Assignment: If a line in the data holds "computer", copy that line out in full.

Start of The records

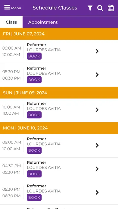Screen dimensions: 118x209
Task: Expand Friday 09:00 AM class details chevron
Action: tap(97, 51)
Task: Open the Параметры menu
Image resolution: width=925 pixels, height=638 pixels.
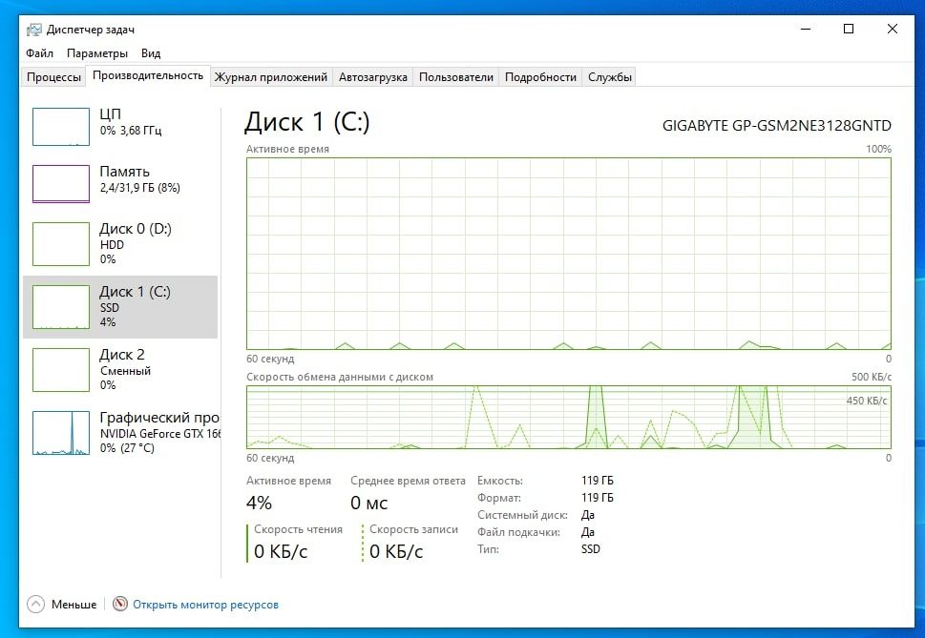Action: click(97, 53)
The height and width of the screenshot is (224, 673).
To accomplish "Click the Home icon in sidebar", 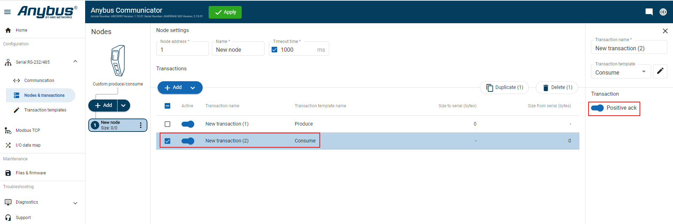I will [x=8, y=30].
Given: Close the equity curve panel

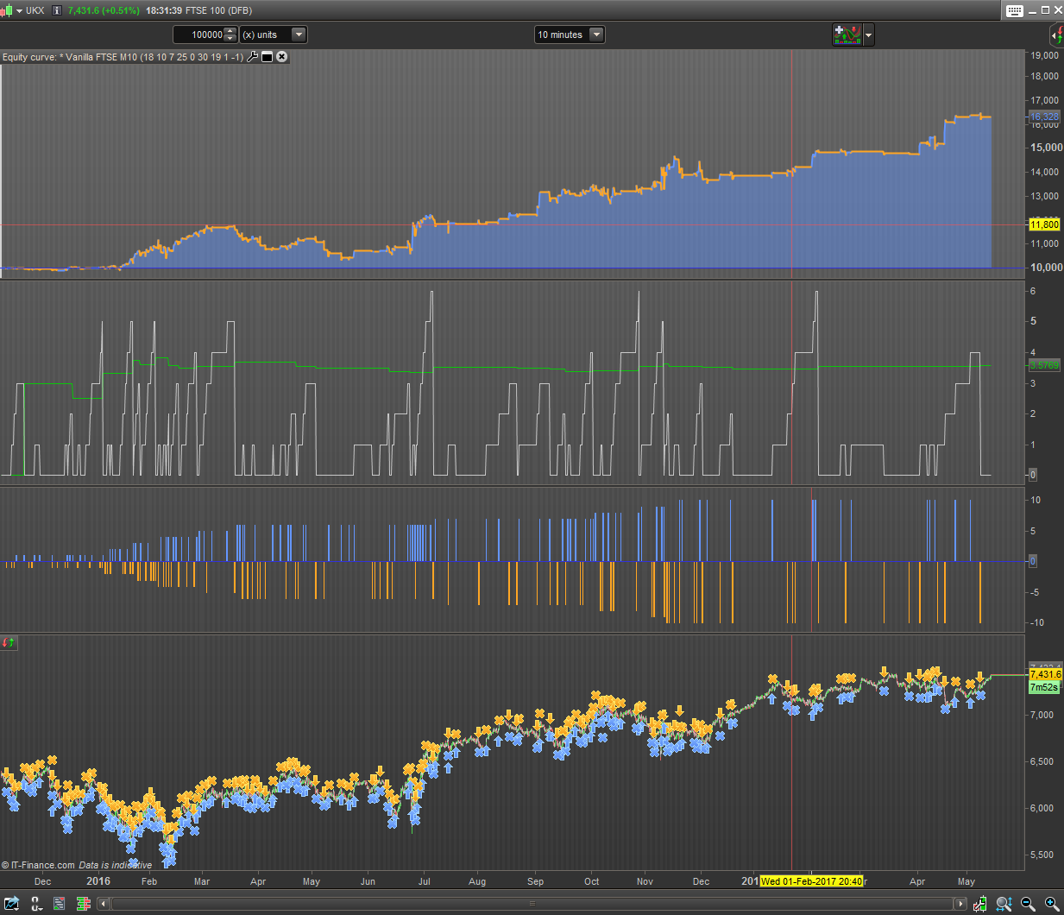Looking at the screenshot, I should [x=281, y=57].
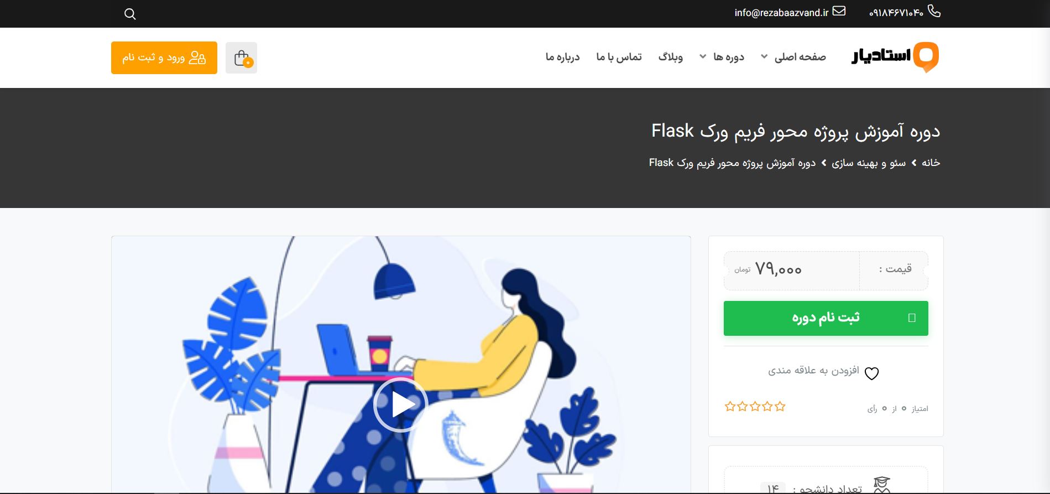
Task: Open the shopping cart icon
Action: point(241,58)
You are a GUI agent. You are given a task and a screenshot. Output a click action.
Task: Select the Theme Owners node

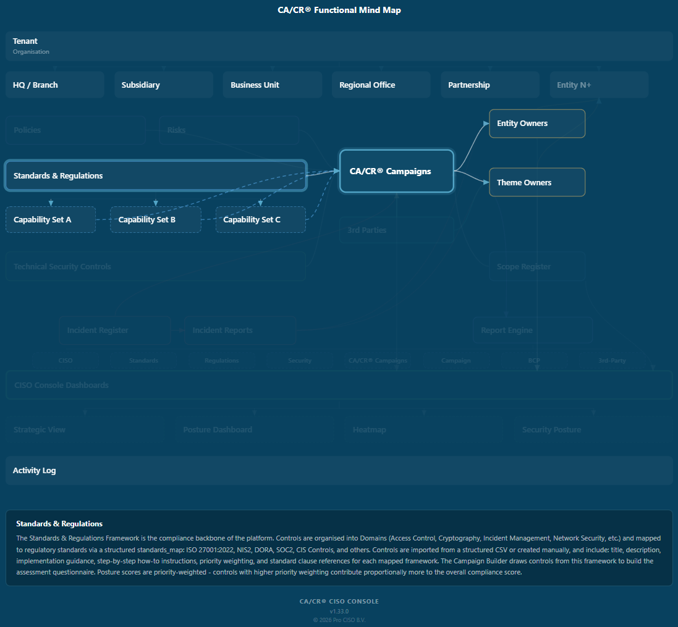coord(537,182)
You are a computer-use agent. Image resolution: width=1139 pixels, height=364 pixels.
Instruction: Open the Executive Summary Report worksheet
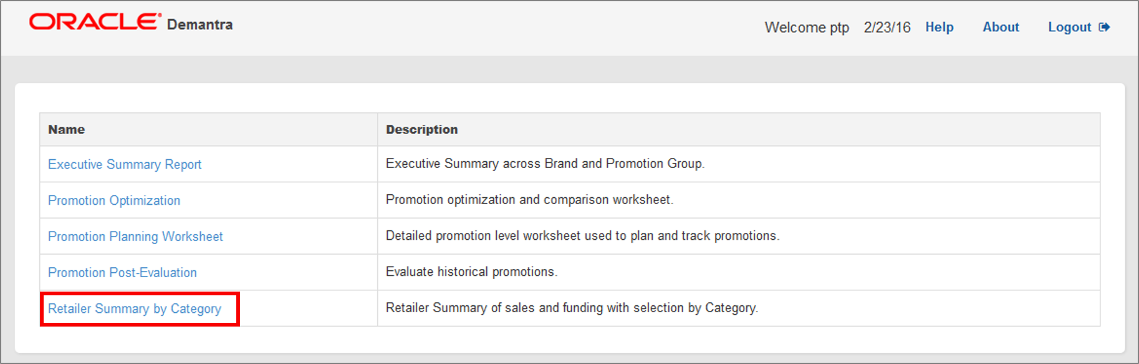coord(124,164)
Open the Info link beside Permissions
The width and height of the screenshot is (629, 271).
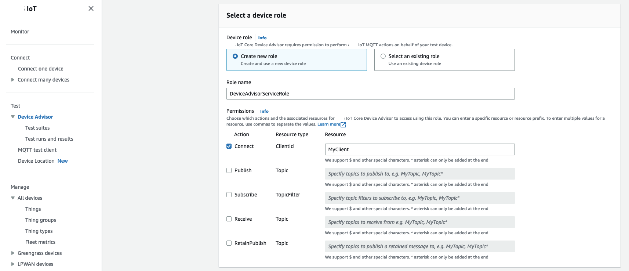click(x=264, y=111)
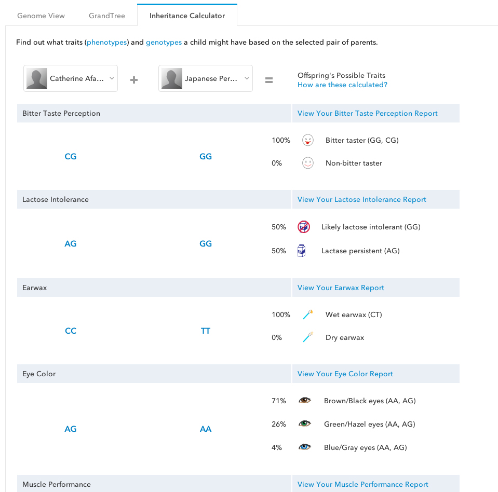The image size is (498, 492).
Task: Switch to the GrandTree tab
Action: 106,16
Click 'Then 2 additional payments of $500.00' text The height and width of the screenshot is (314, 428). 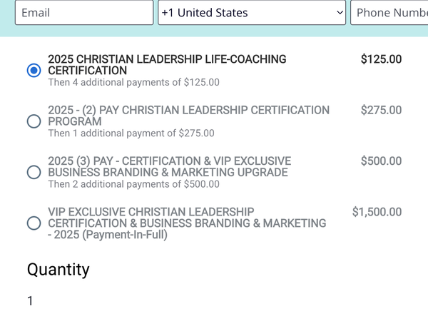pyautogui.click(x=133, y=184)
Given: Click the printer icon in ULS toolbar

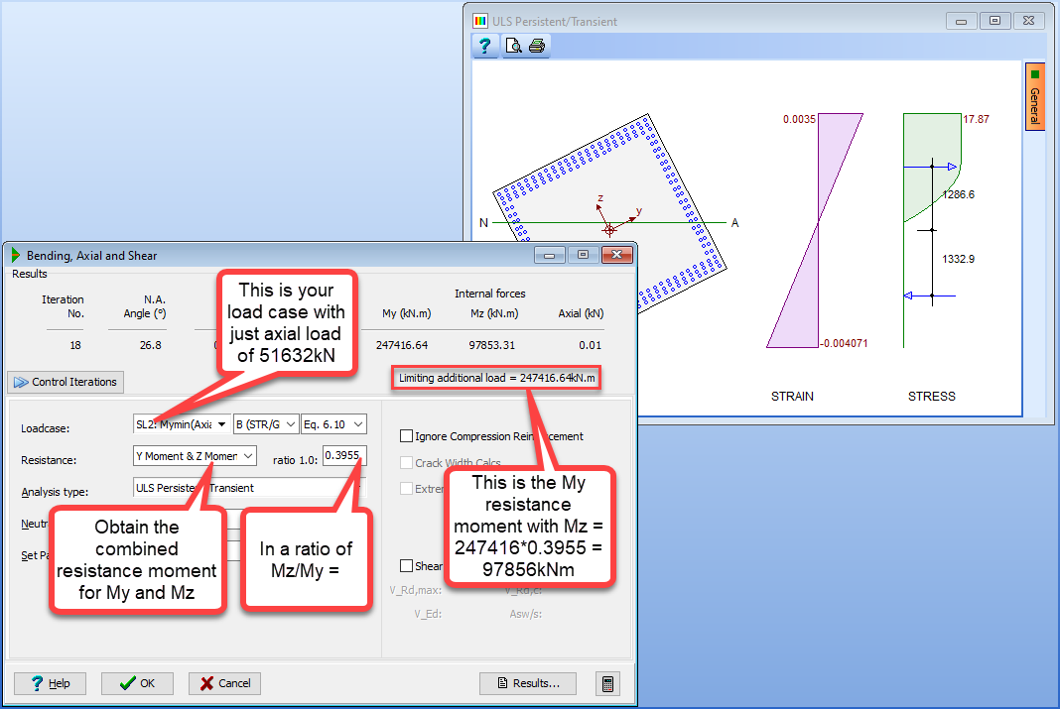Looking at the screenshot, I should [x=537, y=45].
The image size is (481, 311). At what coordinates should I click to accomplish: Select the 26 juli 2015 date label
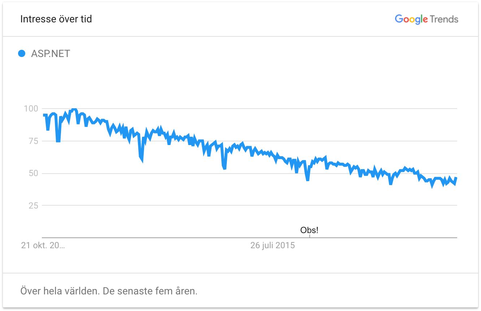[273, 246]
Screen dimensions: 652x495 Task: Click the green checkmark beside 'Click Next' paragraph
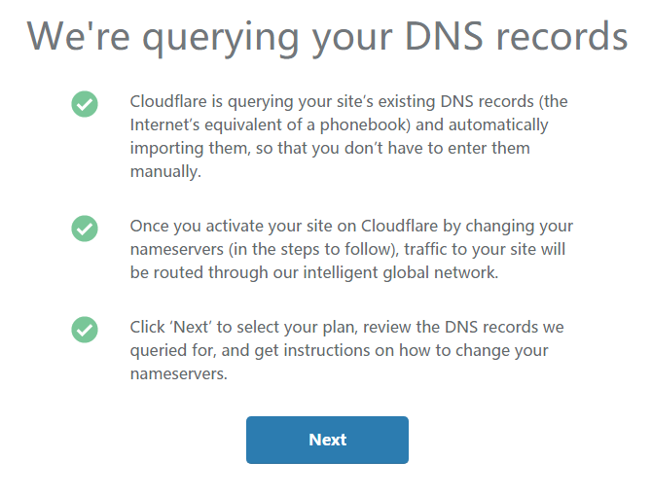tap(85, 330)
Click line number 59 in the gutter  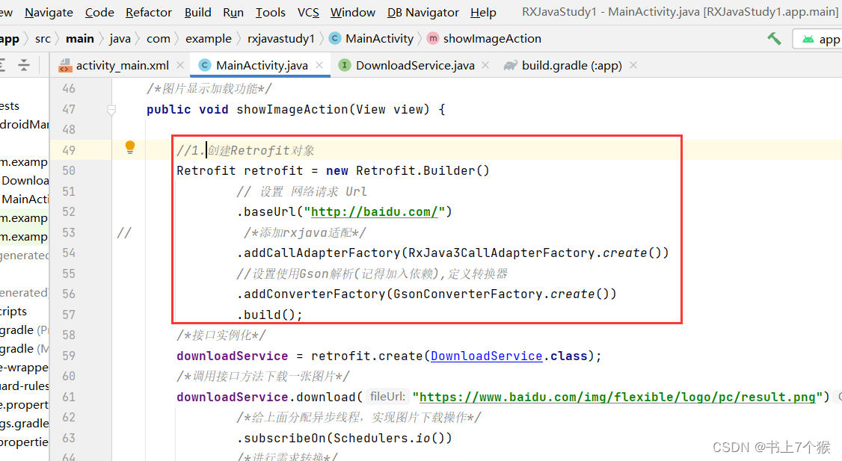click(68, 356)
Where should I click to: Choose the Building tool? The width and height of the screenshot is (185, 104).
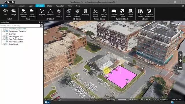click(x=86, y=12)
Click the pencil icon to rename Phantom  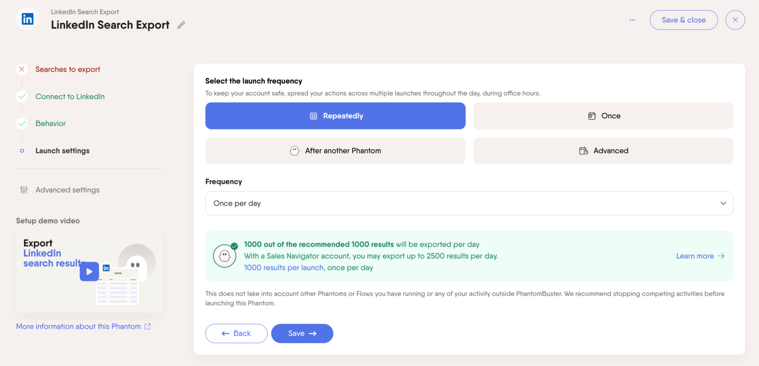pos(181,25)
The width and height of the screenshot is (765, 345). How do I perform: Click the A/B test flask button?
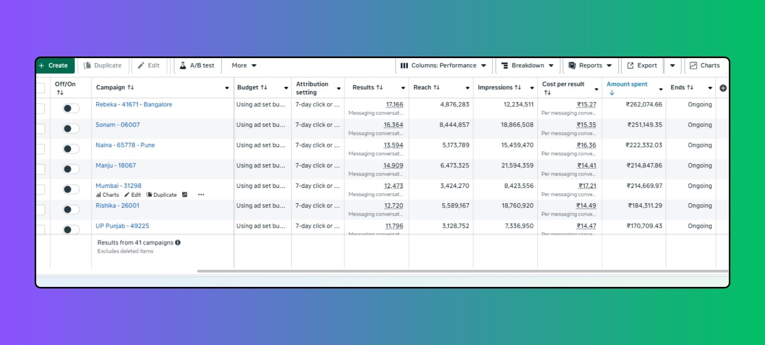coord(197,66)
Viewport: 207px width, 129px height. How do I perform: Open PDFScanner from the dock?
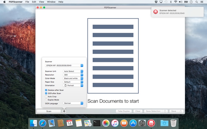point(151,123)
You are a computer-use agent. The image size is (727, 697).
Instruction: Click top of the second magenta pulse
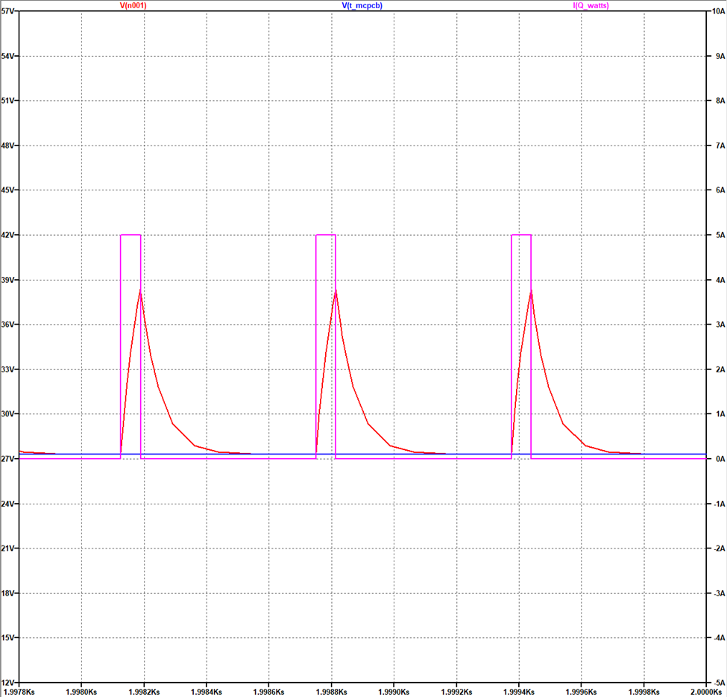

End of The records

Answer to the problem:
You are a computer-use agent. Image resolution: width=1139 pixels, height=364 pixels.
You are a computer-use agent. The image size is (727, 697).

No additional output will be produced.